Disney's Appeal as a Long-term Dividend Growth Stock


Walt Disney founded his namesake company in 1923, and since then the business has gone on to become one of the most iconic brands ever created. Today Walt Disney (DIS) is a leading entertainment company with about $60 billion in revenue.

The media conglomerate is highly diversified and vertically integrated, with four major business segments. Here are the company's sales and profits through the first half of fiscal 2019:

1. Media Networks (38% of sales, 47% of profits): TV programming (ABC TV and cable channels like A&E, History, Lifetime and ABC Family, ESPN network), radio (radio Disney, ESPN radio network), eight television stations. In total the company has about 100 Disney-branded television channels, which are broadcast in 34 languages and 162 countries.

2. Parks & Resorts (43% of sales, 49% of profits): owns theme parks and resorts around the globe including Walt Disney World In Florida, Disneyland in California, Disney Land Paris, Shanghai, and Hong Kong. Also operates Disney Resort & Spa in Hawaii, the Disney Vacation Club, Adventures by Disney, and the Disney Cruise Line.

3. Studio Entertainment (13% of sales, 11% of profits): produces live-action and animated films under the Walt Disney Pictures, Walt Disney Animation, Pixar, Marvel, and Lucasfilm (Star Wars, Indiana Jones) studio banners. This segment's profitability is volatile and driven by the number of successful releases each year.

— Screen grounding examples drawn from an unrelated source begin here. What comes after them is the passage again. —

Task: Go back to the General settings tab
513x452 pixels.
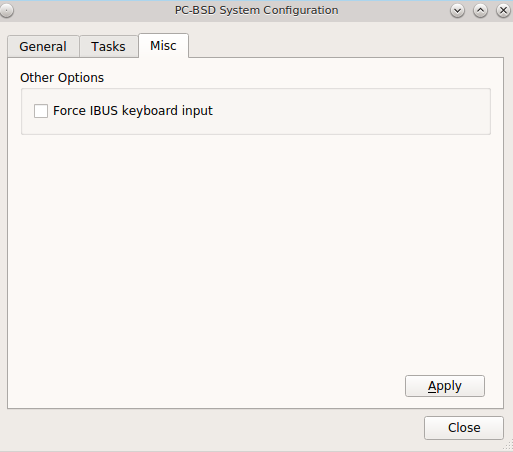Action: [x=43, y=46]
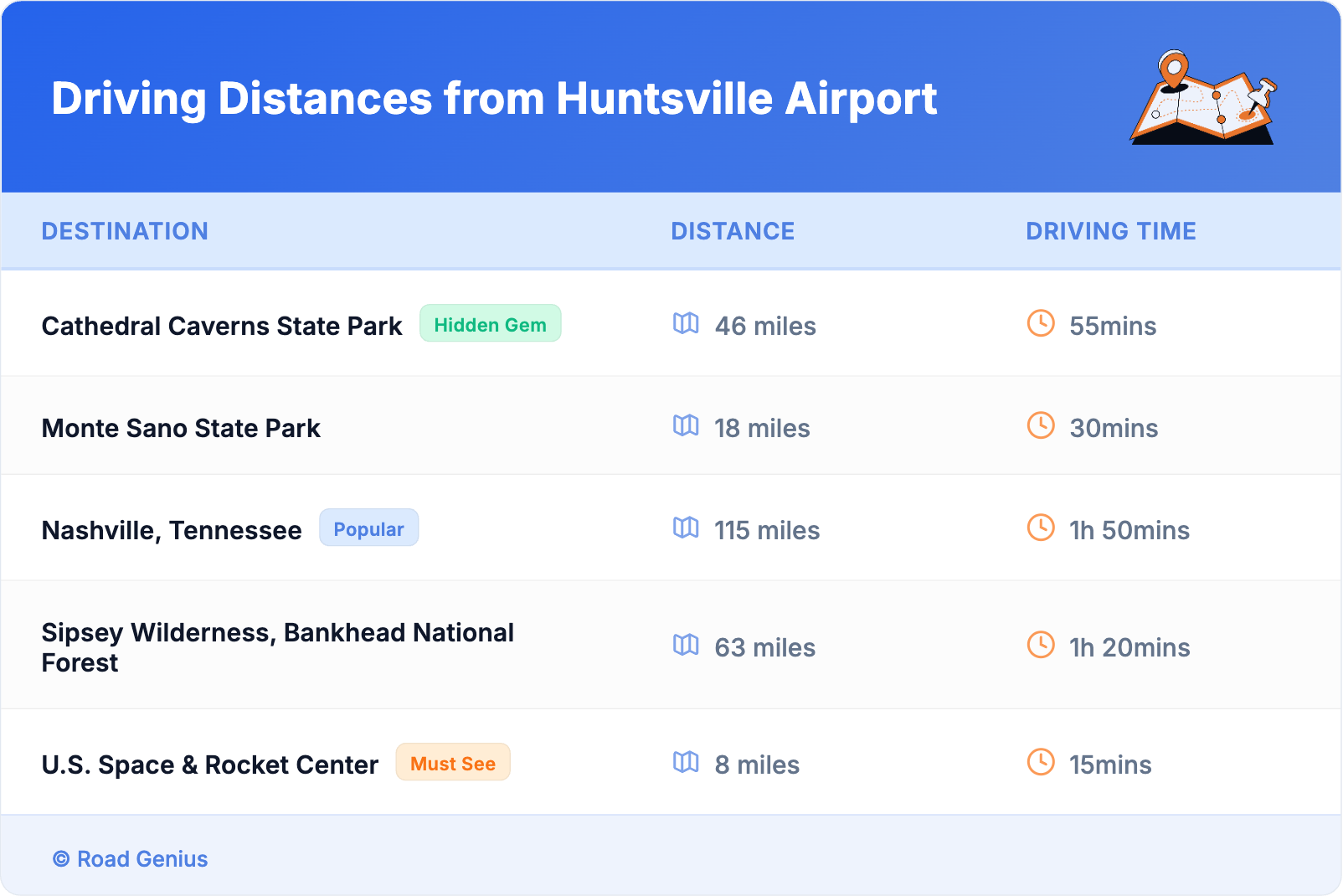1343x896 pixels.
Task: Select Sipsey Wilderness, Bankhead National Forest row
Action: coord(277,647)
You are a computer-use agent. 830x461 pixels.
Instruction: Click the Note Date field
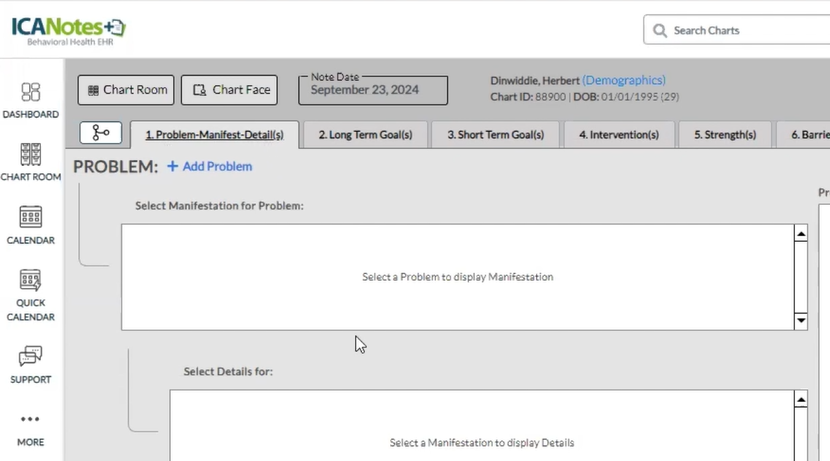373,90
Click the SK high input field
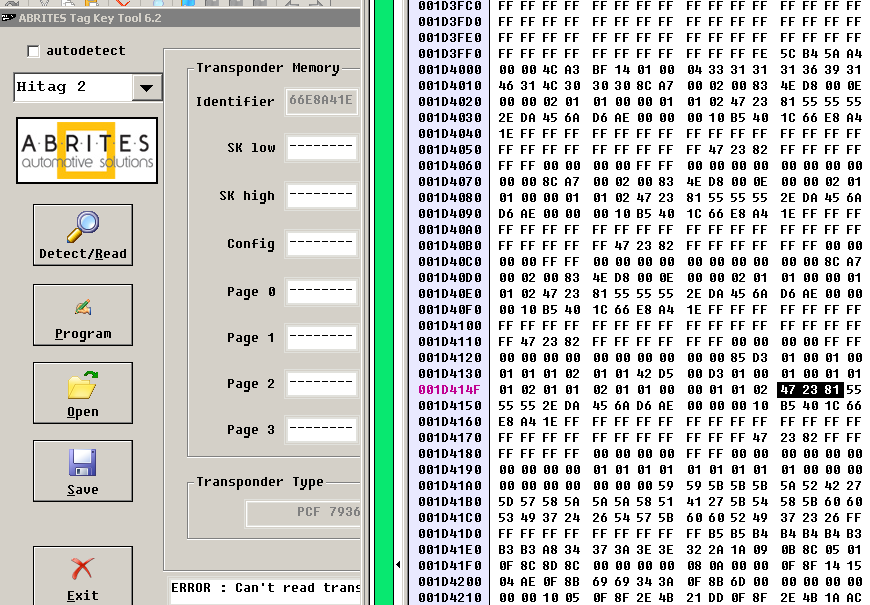This screenshot has width=870, height=605. tap(321, 196)
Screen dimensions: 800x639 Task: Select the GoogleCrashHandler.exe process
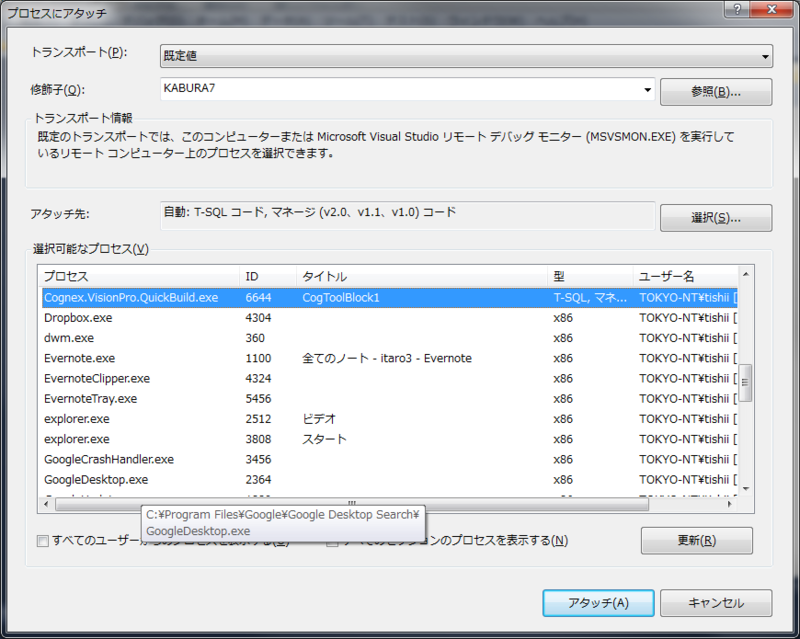(x=200, y=459)
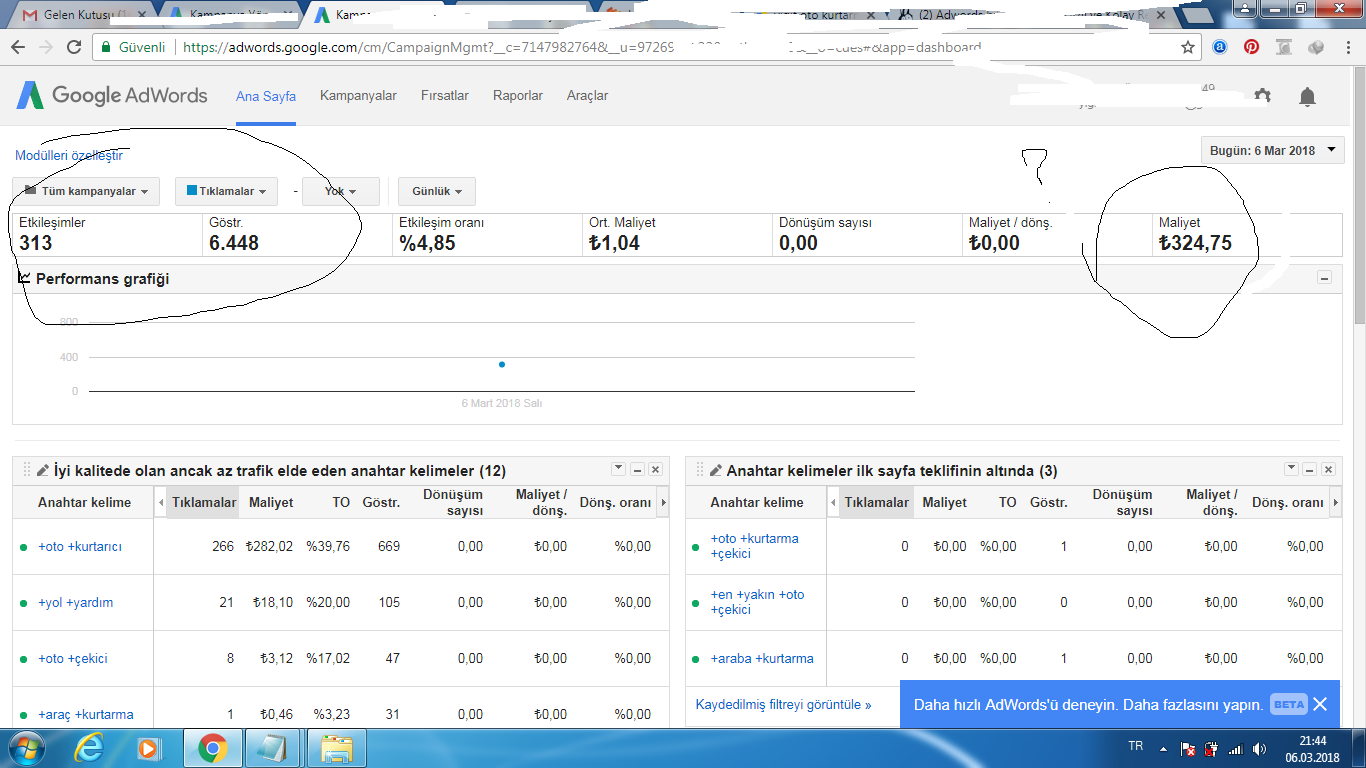Go to the Kampanyalar tab
The width and height of the screenshot is (1366, 768).
pos(358,96)
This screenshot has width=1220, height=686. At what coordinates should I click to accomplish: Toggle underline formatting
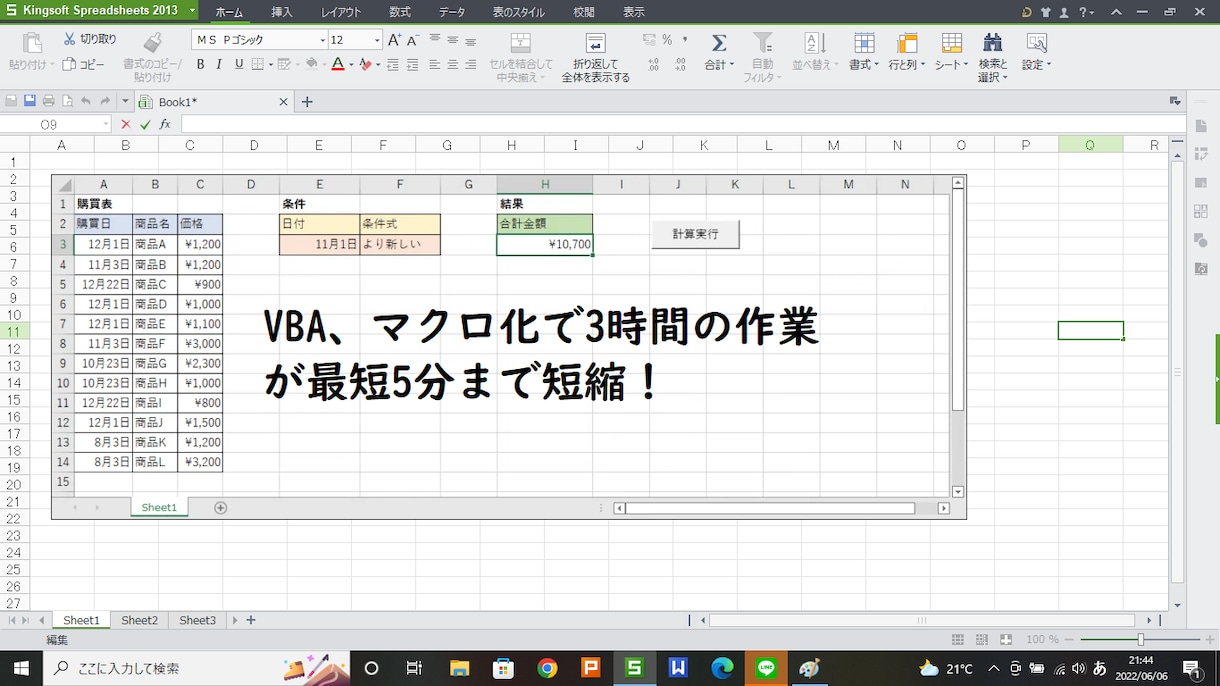(239, 64)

4. Consumer Products & Interactive Media (6% of sales, -7% of profits): licenses Disney's trade names, characters, and visual and literary properties, develops and publishes mobile games, and sells its products through its own online stores and various retail outlets around the globe.



In December 2017, Disney announced it was buying Twenty-First Century Fox in a $66 billion deal. As part of a bidding war with Comcast (CMCSA), Disney ultimately raised its offer to $71.3 billion in cash and stock. The Fox acquisition closed on March 20, 2019.